Cells within a tumour can be broadly classified into two types:

1) Cancer cells (mutated).

2) Stromal cells (not mutated).

It's well established that mutations in cancer cells can drive phenotypic changes within cancer cells. For example, a point mutation in a kinase gene can result in hyperactive signalling — causing a cancer cell to grow too fast. When a cell is affected by its own mutation, it's known as a cell-autonomous event. 

Most genotype-to-phenotype studies in cancer focus on cell-autonomous events. 

But in a real tumour, mutated cancer cells are not alone. They sit alongside healthy, non-mutated stromal cells. In isolation, stromal cells are well behaved. However, in a tumour, stromal cells can be coerced into bad behaviour by cancer cells. They can be bullied by their mutated neighbours.

When a mutation in one cell regulates the behaviour of a neighbouring cell, this is called a non-cell-autonomous event. 

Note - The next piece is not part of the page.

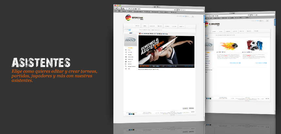Click the Safari back arrow in the front browser
Viewport: 281px width, 134px height.
pos(116,9)
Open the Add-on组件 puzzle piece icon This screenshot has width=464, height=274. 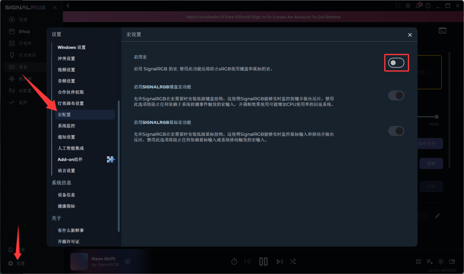coord(111,159)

Despite its huge role in cancer, non-cell-autonomous signalling is poorly understood. Most examples are anecdotal to a single pathway or molecule. We actually know very little about how mutations signal beyond cancer cells. It's often presumed to occur, but we have no idea how much, and what the consequences are. 

Why Bully?

Several years ago I started working on how mutations signal beyond cancer cells in pancreatic ductal adenocarcinomas (PDA).

PDA is a nasty disease that contain lots of stromal cells. In fact, some tumours contain even more stromal cells than cancer cells. 

PDA is driven by mutations in a gene called KRAS. I wanted to understand how mutant KRAS signals through PDA cancer cells and stromal cells. If we can understand this bullying process better, we might be able to offer new treatments to patients. 

I started by measuring how KRAS affects cell-autonomous signalling. Using high-throughput multivariate phosphoproteomics, we found that KRAS regulates a very specific section of cancer cell signalling. Mainly MAPK, CDK1/5, and CKII pathways.

Next we looked at non-cell-autonomous KRAS signalling. It's been known for a while that KRAS communicates with stromal cells via a protein called sonic hedgehog (SHH) (no not that one). We found the same thing.

But we also noticed something else: non-cell-autonomous KRAS causes stromal cells to make new, unique growth signals. These signals are distinct to the stromal cells and are not produced by cancer cells on their own. Cancer cell KRAS bullies stromal cells into making new growth signals.

This posited an interesting question: do bullied stromal cells send signals back to the cancer cells? Does KRAS drive reciprocal signalling?

It's easy to hypothesise reciprocal signalling. It's much harder to actually test it. To my knowledge, no one has ever shown mutations can uniquely regulate cancer cells via stromal reciprocal signalling. 

Why? Because it's tricky to see. To observe reciprocal signalling, you need the following:

1) You need to measure cell-autonomous, non-cell-autonomous, and a hypothetical reciprocal signalling state in a single experiment. For this, you need a technique that can measure several phosphoproteomes at once. 

and....

2) You need to know which signal comes from which cell type. That is, you need a technique that provides cell-specific resolution of two heterotypic phosphoproteomes from multiple conditions. 

It's not trivial.

Heterocellular Multivariate Phosphoproteomics

Over the past 4 years I've been developing techniques for multivariate phosphoproteomics and cell-specific isotopic proteome labelling (alongside the CRUK MI Systems Oncology team). I combined these techniques to perform 'heterocellular multivariate phosphoproteomics' (HMP). This technique allowed us to monitor thousands of phosphosites across 10 conditions in two cells at the same time. Just what we needed to test reciprocal signalling.

So what did we find?

When cancer cells non-cell-autonomously communicate with stromal cells, the number of regulated phoshosites in cancer cells doubled relative to cell-autonomous signalling. Cancer cells were getting a big reciprocal signal back from the stromal cells.

Reciprocal KRAS activated major signalling hubs (such as AKT) - regulating transcription, protein abundance, metabolism, cell death, and cancer cell growth. KRAS uniquely regulates cancer cells by bullying its neighbours. 

We put together a little video describing KRAS reciprocal signalling:

Reciprocal signalling is not non-cell-autonomous signalling in reverse. A reciprocal axis starts with an oncogenic mutation, travels through a differentiated stromal cell, and then – using new signals produced by stromal cells – returns to activate pathways the cancer cell cannot activate on its own.

Reciprocal signalling allows mutations to expand their signalling capacity via differentiated heterocellularity. 

This work has just been published over at Cell. If you're into spectra, we've also made all the raw mass-spec data available at PRIDE (PXD003223).